Christina Sartzetaki · Gemma Roig · Cees G Snoek · Iris Groen

Hall 3 + Hall 2B #64
[ ]
Fri 25 Apr 7 p.m. PDT — 9:30 p.m. PDT

Abstract:

What can we learn from comparing video models to human brains, arguably the most efficient and effective video processing systems in existence? Our work takes a step towards answering this question by performing the first large-scale benchmarking of deep video models on representational alignment to the human brain, using publicly available models and a recently released video brain imaging (fMRI) dataset. We disentangle four factors of variation in the models (temporal modeling, classification task, architecture, and training dataset) that affect alignment to the brain, which we measure by conducting Representational Similarity Analysis across multiple brain regions and model layers. We show that temporal modeling is key for alignment to brain regions involved in early visual processing, while a relevant classification task is key for alignment to higher-level regions. Moreover, we identify clear differences between the brain scoring patterns across layers of CNNs and Transformers, and reveal how training dataset biases transfer to alignment with functionally selective brain areas.
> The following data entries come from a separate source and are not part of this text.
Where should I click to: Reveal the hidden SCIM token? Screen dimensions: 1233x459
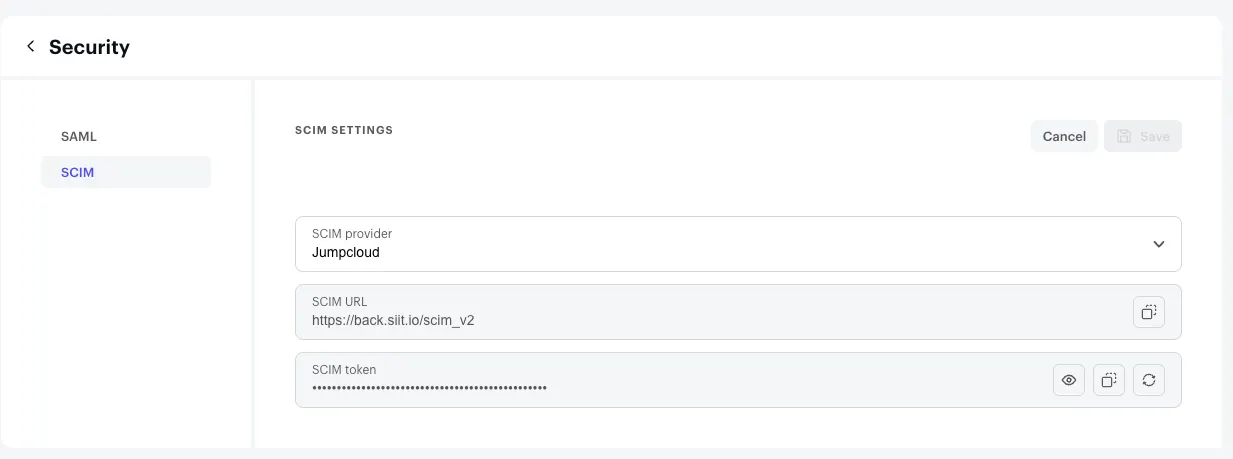pyautogui.click(x=1069, y=380)
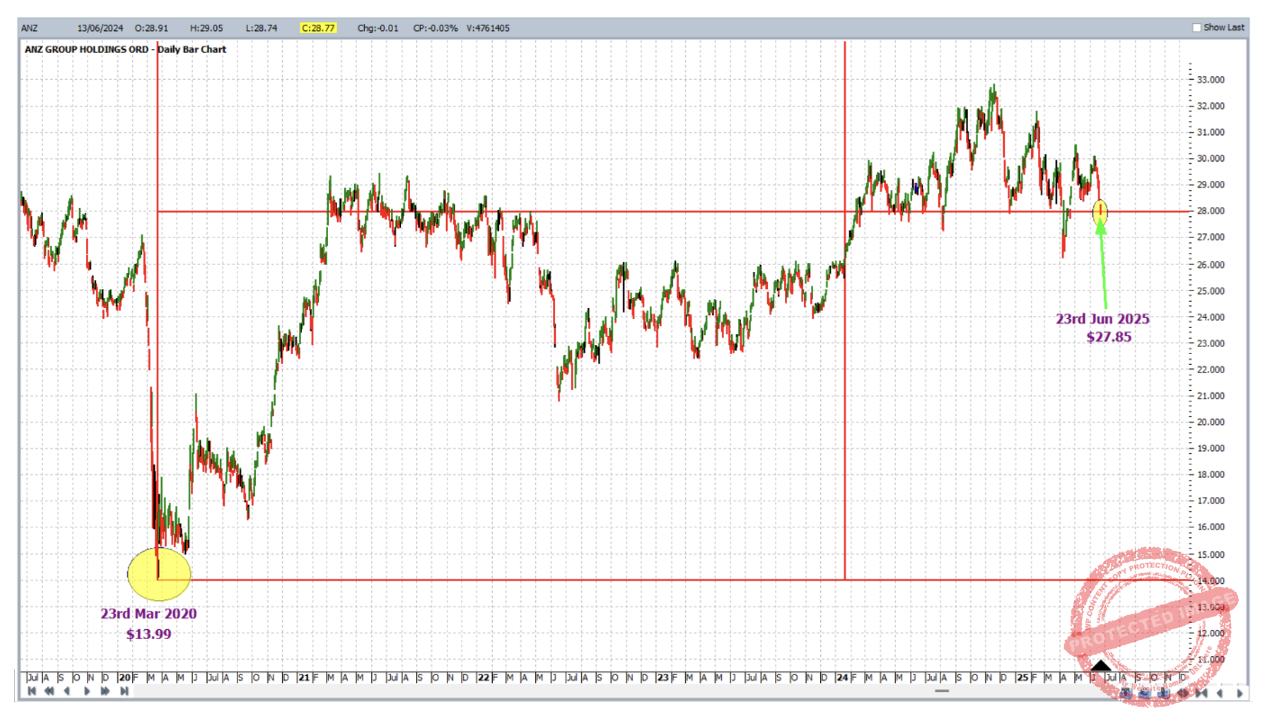This screenshot has height=724, width=1270.
Task: Click the far-right scroll right arrow
Action: point(1240,692)
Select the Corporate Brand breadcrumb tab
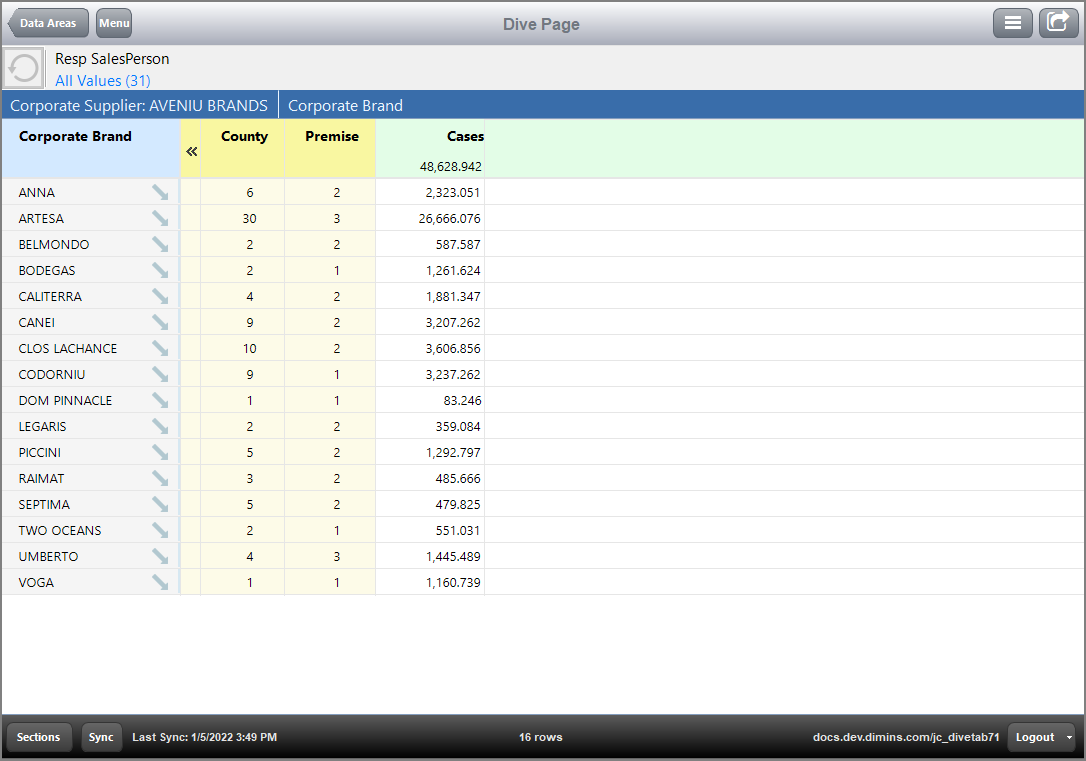 (345, 105)
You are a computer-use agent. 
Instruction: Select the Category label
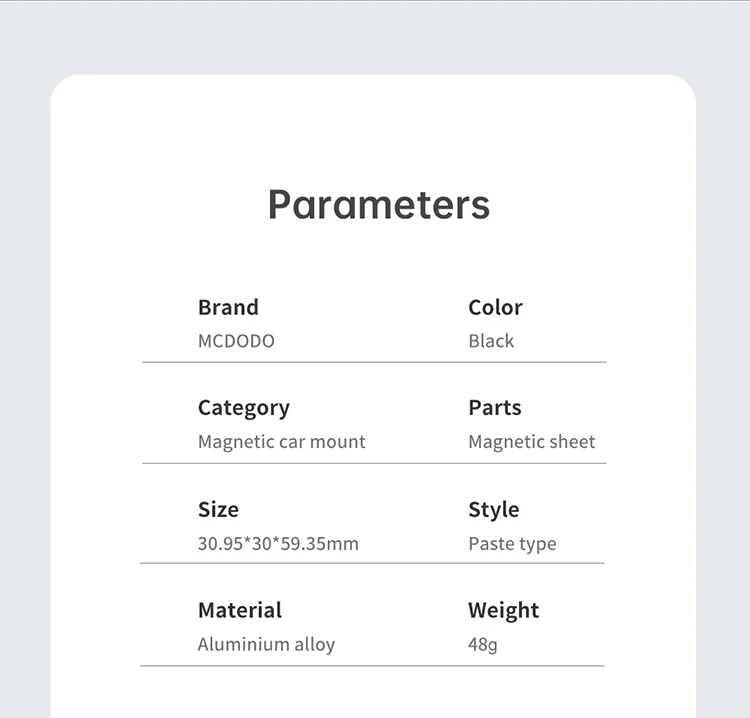click(244, 408)
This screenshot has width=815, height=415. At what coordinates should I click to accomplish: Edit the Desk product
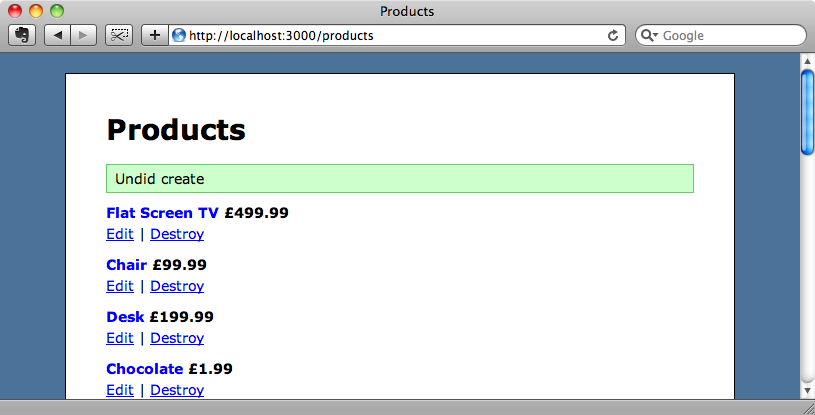120,338
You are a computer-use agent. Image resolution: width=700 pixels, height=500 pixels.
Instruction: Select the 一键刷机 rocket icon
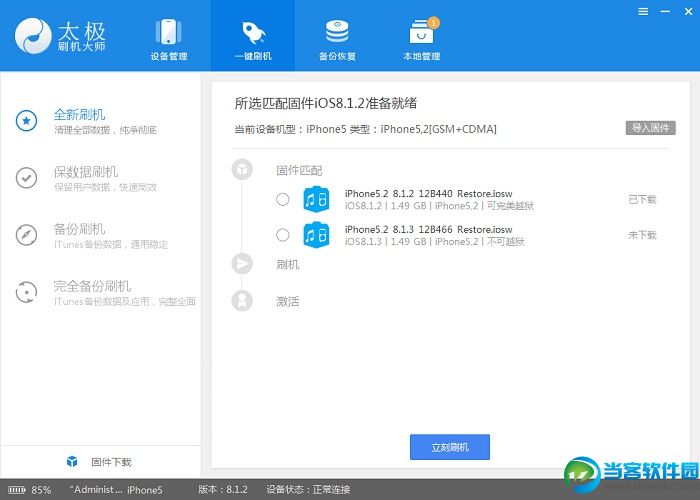coord(253,39)
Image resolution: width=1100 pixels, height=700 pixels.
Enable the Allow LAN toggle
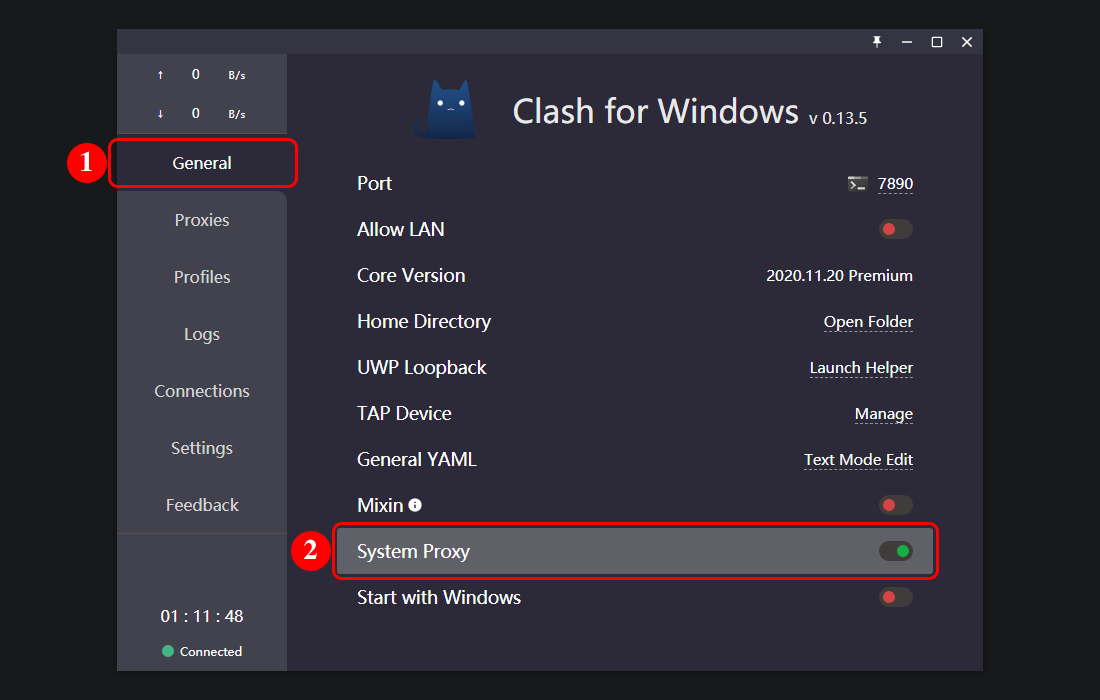click(895, 229)
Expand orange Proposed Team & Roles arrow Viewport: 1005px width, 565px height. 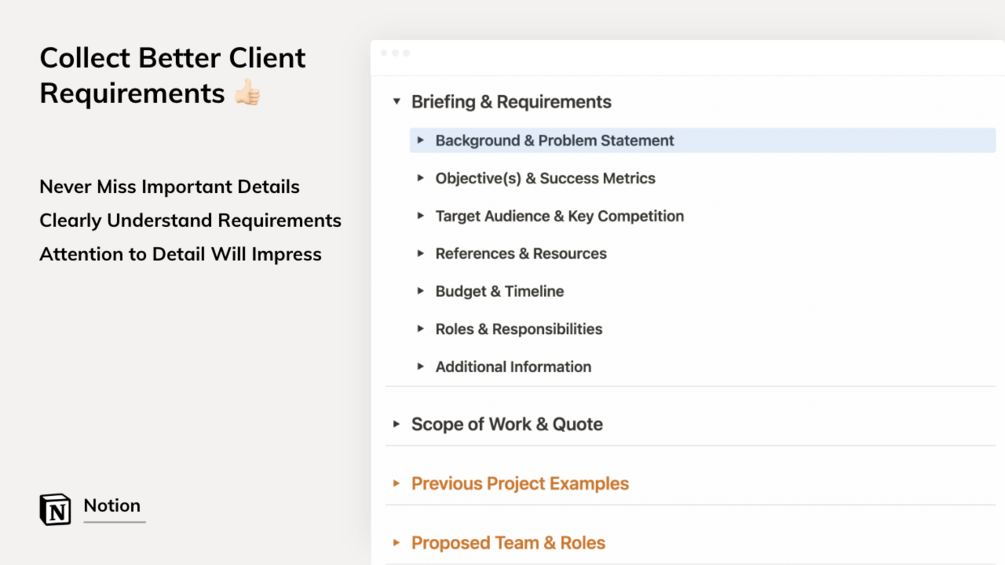click(397, 543)
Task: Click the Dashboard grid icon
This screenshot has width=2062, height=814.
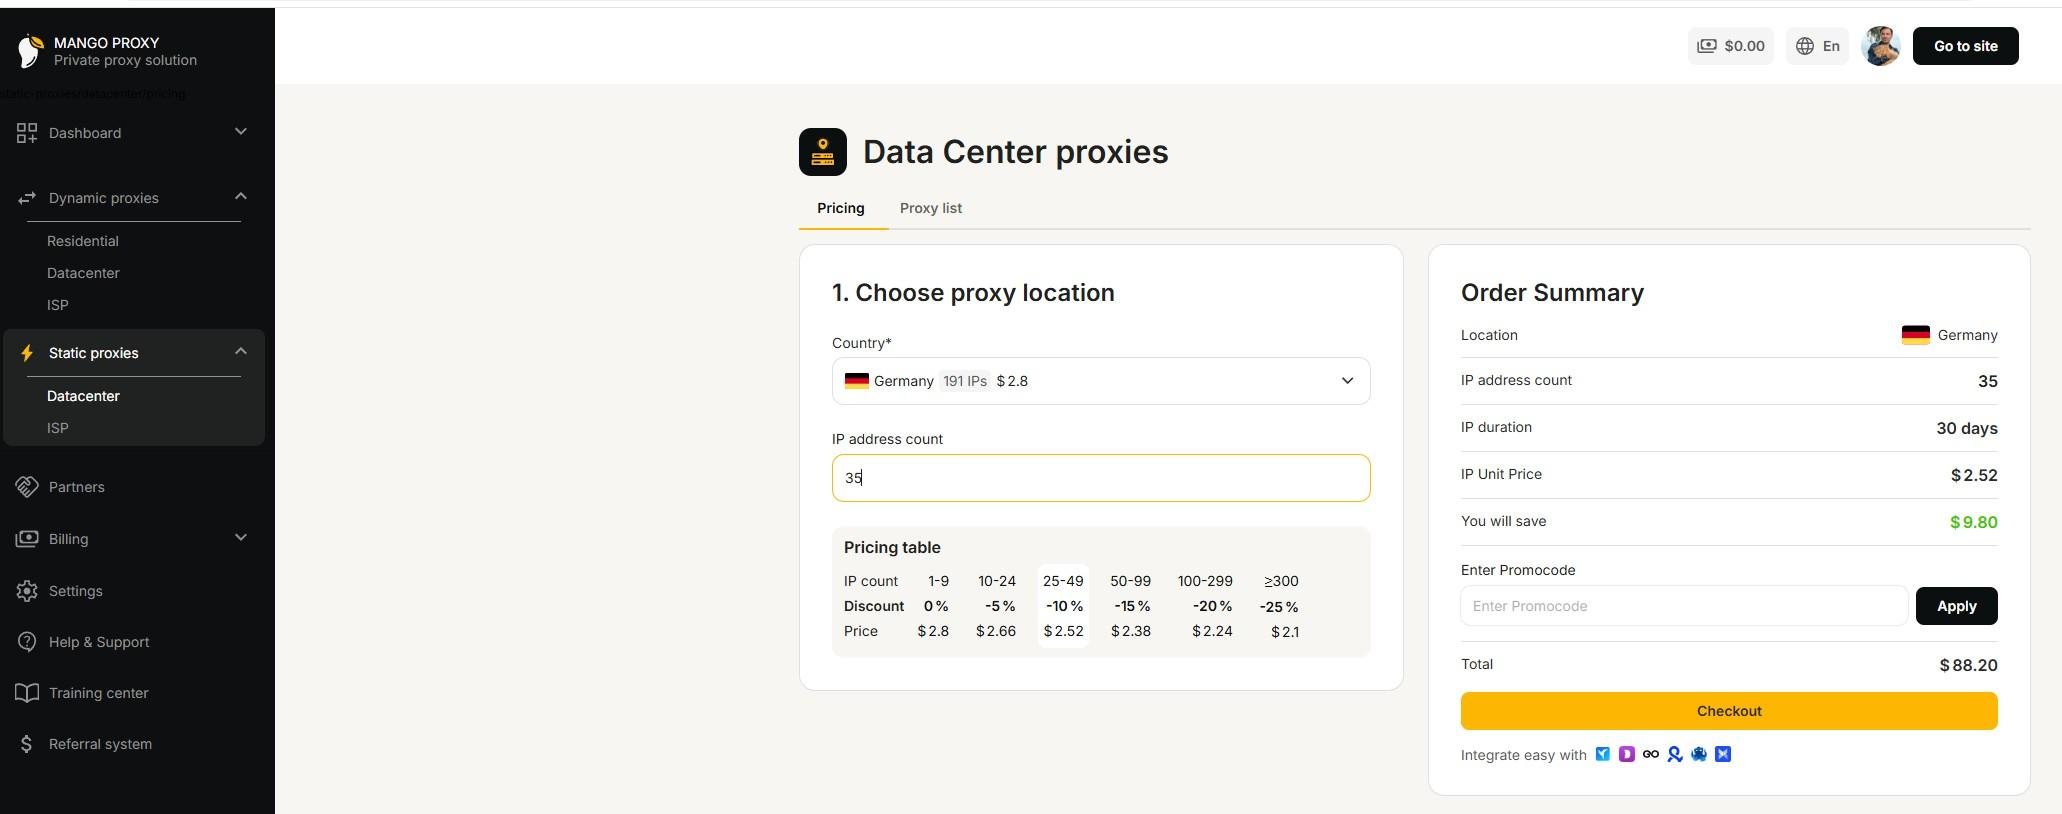Action: (27, 133)
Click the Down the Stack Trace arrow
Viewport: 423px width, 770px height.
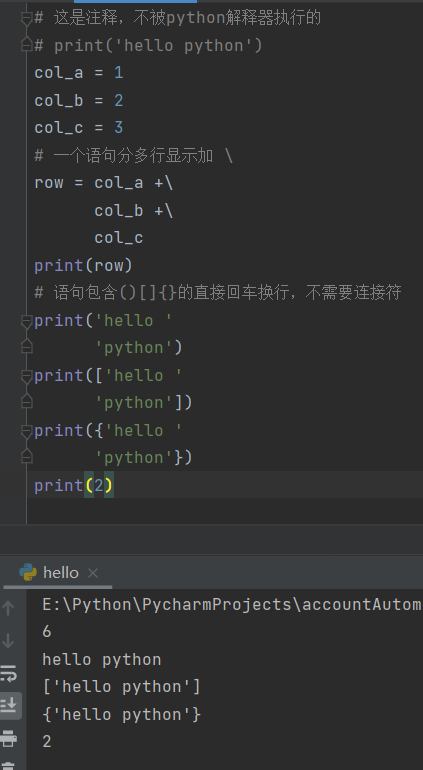click(8, 640)
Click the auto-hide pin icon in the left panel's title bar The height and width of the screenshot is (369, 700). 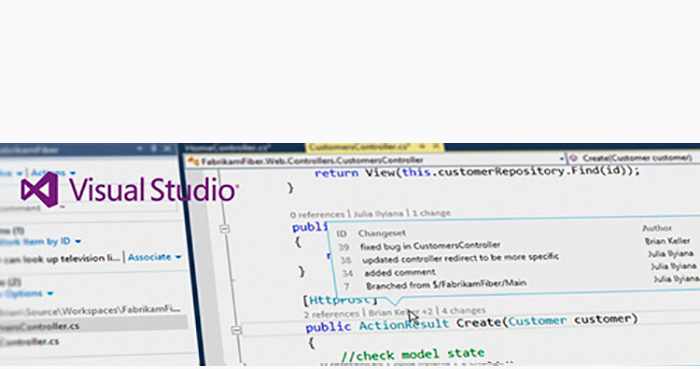[154, 148]
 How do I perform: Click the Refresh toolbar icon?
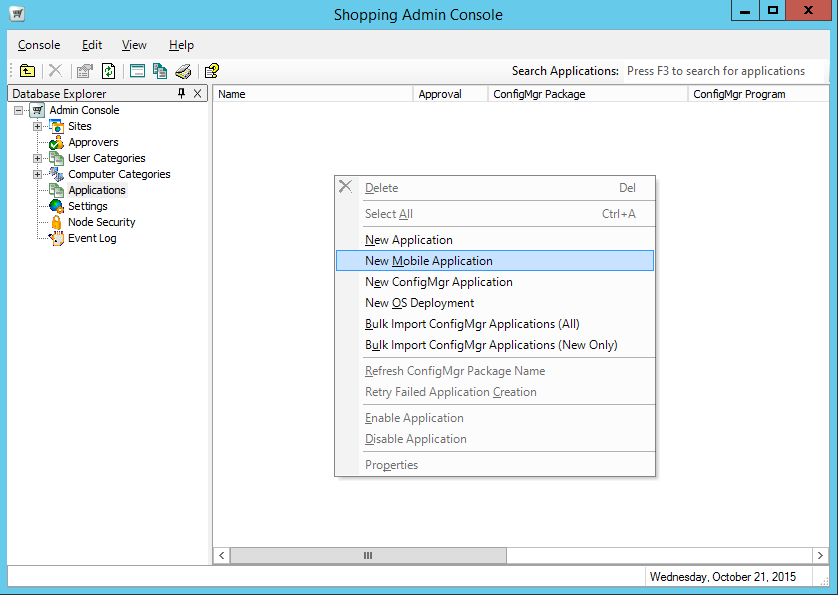coord(108,71)
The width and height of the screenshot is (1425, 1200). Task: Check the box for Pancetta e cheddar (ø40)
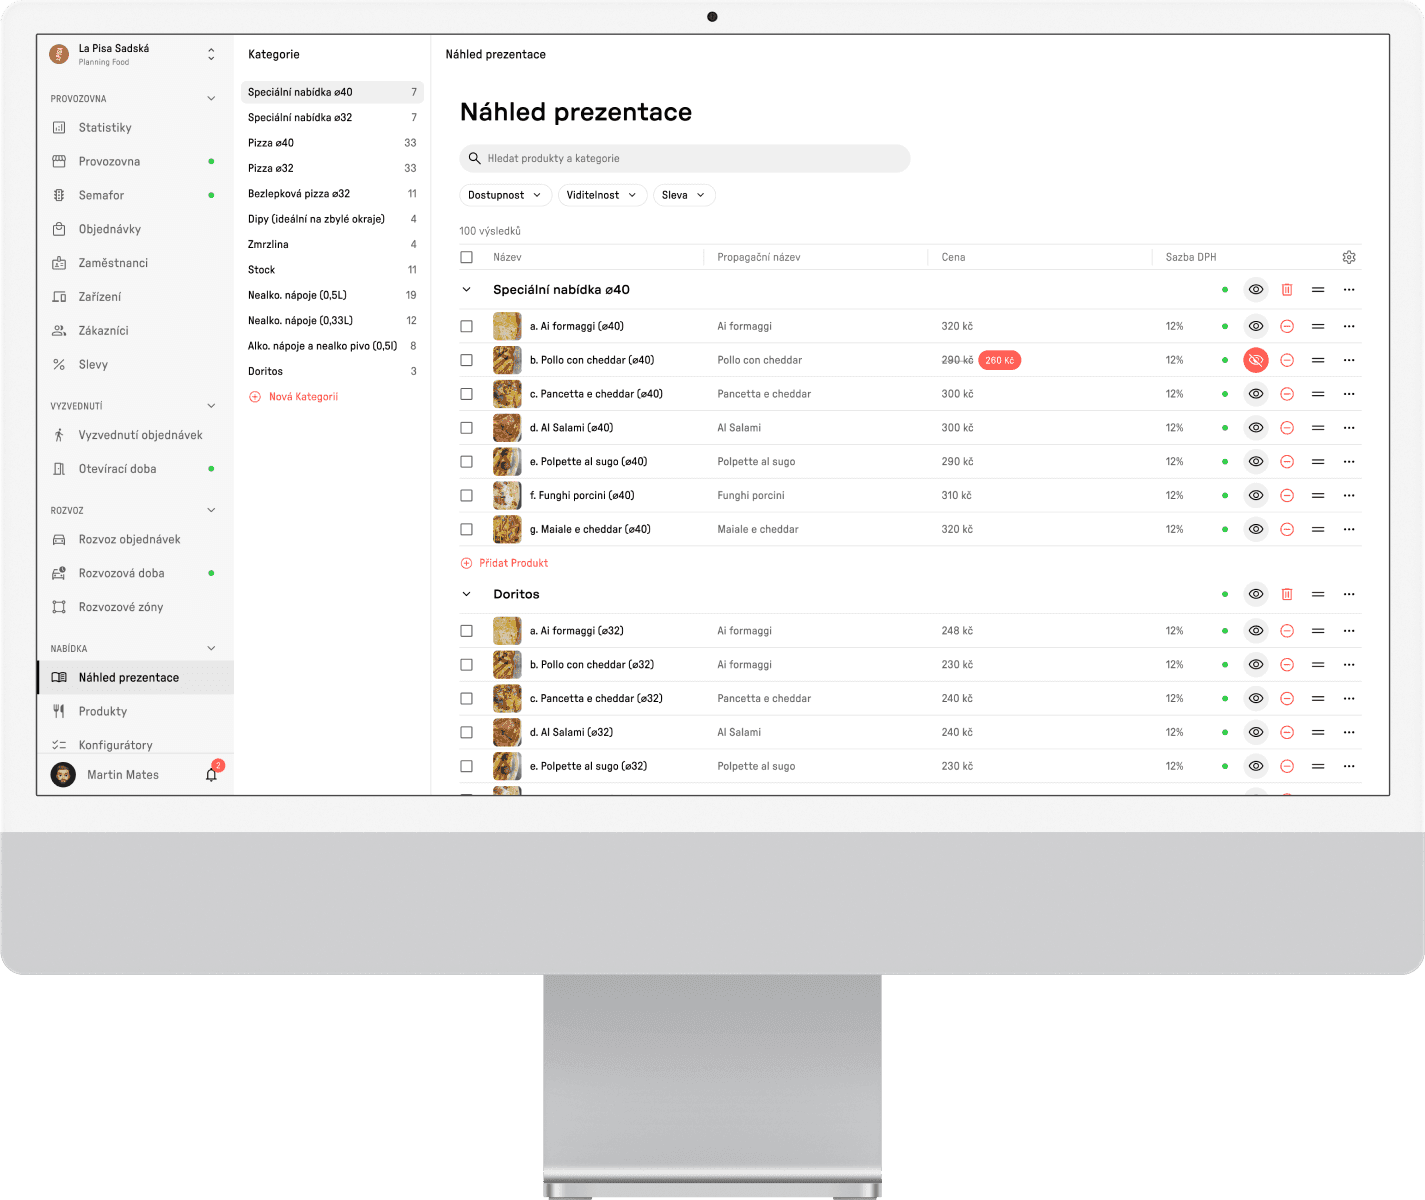[x=466, y=394]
Additionally, we uncover a negative correlation of computational complexity to brain alignment. Measuring a total of 99 neural networks and 10 human brains watching videos, we aim to forge a path that widens our understanding of temporal and semantic video representations in brains and machines, ideally leading towards more efficient video models and more mechanistic explanations of processing in the human brain.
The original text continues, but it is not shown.